Pro-independence Papuan militants have waged a long-running insurgency against Indonesian rule in the province, and human rights monitors say Freeport's payments help fund military abuses against the local population. The latest attempt to cut the military out of protection payments -- part of broader democratic reforms -- came in a 2007 ministerial decree setting a six-month deadline for police to take over security of "vital national objects." The less-than-1.6-million in direct payments are part of eight million dollars Freeport paid in broader "support costs" for 1,850 police and soldiers protecting Grasberg last year, according to a company report filed with the US Securities and Exchange Commission last month.
While most of the direct payments go to the police-led Amole task force at the mine, soldiers and police in surrounding areas are also receiving payments, Freeport spokesman Bill Collier said. "Although the bulk of our support is directed to supporting the Amole task force, we do provide some financial assistance to the police and military who are assigned to the general area surrounding our operations," Collier said.
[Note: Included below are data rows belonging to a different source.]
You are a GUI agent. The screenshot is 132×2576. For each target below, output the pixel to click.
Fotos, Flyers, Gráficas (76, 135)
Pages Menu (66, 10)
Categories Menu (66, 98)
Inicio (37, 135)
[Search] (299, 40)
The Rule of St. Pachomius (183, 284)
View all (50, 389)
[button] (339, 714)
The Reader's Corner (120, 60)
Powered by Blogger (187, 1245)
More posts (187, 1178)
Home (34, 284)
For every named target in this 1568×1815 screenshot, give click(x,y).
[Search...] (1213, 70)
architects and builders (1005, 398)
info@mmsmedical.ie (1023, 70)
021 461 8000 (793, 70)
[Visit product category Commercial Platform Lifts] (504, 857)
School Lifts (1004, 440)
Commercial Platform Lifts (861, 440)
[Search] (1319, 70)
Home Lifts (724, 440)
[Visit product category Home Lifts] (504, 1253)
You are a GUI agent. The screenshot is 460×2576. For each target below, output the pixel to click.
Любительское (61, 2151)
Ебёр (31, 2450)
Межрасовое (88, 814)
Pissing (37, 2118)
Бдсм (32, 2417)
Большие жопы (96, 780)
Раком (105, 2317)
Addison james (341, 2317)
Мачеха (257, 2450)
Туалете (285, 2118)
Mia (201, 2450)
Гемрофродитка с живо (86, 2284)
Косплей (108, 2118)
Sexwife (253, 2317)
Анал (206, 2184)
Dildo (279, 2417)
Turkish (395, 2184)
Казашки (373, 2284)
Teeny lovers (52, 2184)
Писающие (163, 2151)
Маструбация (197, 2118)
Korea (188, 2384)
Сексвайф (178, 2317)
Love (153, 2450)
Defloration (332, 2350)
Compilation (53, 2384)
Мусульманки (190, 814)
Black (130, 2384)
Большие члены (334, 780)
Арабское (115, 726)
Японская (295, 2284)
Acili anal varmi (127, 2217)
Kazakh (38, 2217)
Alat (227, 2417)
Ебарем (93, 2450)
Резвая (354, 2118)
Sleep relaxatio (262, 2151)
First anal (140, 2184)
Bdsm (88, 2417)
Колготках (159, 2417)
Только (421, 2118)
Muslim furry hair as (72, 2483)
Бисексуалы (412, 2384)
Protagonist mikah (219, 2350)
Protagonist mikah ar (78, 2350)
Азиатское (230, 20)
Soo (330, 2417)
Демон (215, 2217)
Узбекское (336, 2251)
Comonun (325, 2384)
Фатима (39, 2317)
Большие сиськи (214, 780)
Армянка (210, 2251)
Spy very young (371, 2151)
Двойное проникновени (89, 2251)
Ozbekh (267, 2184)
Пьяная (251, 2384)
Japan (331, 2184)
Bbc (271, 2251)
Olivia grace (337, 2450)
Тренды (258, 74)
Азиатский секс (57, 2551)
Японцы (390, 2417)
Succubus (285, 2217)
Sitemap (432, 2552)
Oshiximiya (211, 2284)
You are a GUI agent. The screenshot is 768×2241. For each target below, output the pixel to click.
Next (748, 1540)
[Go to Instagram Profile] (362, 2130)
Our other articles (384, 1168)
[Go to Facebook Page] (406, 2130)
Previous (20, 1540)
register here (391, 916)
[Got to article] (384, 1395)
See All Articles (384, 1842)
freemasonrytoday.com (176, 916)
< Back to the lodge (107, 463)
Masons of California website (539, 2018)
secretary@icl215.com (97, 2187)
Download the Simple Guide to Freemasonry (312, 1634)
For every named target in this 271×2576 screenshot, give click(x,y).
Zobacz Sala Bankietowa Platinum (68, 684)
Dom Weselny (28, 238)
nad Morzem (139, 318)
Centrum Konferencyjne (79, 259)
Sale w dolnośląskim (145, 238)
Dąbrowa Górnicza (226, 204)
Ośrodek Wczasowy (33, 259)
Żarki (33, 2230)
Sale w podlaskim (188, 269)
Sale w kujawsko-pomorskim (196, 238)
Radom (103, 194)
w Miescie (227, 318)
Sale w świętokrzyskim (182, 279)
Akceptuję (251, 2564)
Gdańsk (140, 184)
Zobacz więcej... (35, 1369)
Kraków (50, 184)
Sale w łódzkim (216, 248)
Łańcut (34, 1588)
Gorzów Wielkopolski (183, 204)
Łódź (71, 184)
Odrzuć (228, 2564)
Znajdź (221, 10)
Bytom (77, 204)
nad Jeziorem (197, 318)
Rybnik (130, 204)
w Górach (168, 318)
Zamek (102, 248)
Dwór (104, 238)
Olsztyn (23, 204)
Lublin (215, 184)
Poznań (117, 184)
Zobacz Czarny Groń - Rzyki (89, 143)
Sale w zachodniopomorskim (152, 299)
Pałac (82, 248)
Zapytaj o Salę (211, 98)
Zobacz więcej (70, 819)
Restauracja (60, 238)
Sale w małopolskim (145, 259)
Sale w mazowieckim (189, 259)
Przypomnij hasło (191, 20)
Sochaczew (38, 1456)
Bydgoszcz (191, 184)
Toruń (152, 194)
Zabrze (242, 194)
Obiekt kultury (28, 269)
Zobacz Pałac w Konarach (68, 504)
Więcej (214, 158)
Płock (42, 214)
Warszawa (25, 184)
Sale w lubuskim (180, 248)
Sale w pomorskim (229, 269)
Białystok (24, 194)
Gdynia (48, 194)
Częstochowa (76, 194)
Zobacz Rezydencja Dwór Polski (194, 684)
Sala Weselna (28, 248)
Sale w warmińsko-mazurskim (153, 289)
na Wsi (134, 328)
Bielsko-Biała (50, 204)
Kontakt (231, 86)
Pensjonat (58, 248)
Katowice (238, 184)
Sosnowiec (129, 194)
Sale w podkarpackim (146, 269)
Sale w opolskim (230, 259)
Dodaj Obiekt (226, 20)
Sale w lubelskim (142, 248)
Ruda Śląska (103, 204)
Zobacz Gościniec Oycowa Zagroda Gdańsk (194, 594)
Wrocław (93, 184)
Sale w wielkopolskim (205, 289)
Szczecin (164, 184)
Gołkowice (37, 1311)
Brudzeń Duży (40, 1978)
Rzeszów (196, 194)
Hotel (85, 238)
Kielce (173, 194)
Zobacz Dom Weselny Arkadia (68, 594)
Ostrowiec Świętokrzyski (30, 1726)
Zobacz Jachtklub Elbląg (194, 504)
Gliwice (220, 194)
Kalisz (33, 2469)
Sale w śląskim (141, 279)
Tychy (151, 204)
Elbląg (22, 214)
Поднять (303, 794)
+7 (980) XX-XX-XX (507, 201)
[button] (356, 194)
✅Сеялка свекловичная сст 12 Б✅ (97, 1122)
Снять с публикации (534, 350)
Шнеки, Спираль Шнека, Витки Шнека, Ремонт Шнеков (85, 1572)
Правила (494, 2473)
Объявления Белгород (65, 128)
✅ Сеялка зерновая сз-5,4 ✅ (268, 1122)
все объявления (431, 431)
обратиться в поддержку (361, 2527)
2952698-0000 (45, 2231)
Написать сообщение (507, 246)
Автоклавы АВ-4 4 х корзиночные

A 2005 report by rights group Global Witness alleged Freeport had paid hundreds of thousands of dollars directly to senior police and military officers between 2001 and 2003. The accusations are just one of many public relations headaches for Freeport, the largest single taxpayer to the Indonesian government. Claims of rights abuses and environmental damage at the mine are difficult to verify as Indonesia restricts travel by foreign journalists to Papua and Freeport seldom allows media into its area of operations. Freeport's Collier did not say if the 2008 transfers included large-scale payments -- in cash or in kind -- to senior officers. But he said the company's actions were within the law. However, Rafendi Djamin, coordinator of rights organisation the Human Rights Working Group, said the military payments were clearly illegal although payments to police, while ethically questionable, were permitted. "The safest thing to say for sure is they (payments to the military) are against the law.
They are against government regulations, ministerial as well as presidential decrees," Djamin said. Indonesian Energy and Mineral Resources Minister Purnomo Yusgiantoro declined a request to be interviewed on the legality of the payments. Global Witness campaigner Diarmid O'Sullivan said Freeport's disclosure of payments left unanswered questions over whether the company is paying large sums to senior officers. "Even now, the company still doesn't publish enough detail about its security payments to clearly confirm that this practice has stopped," O'Sullivan said. Also unanswered is just how many soldiers are being paid. Nyoman Suastra, the commander of the Amole task force officially assigned to guard the mine, told AFP there are 447 personnel in the task force, which includes some soldiers. Subtracting that number from the 1,850 police and military personnel Freeport acknowledges it paid last year, it means the company is paying 1,400 security personnel outside the mine, an unspecified number of them soldiers. "It is disturbing that Freeport still seems reluctant to answer the most important questions, which are: who in the security forces ends up with these allowances, how much money do they get and what is the legal basis for these payments?" O'Sullivan said.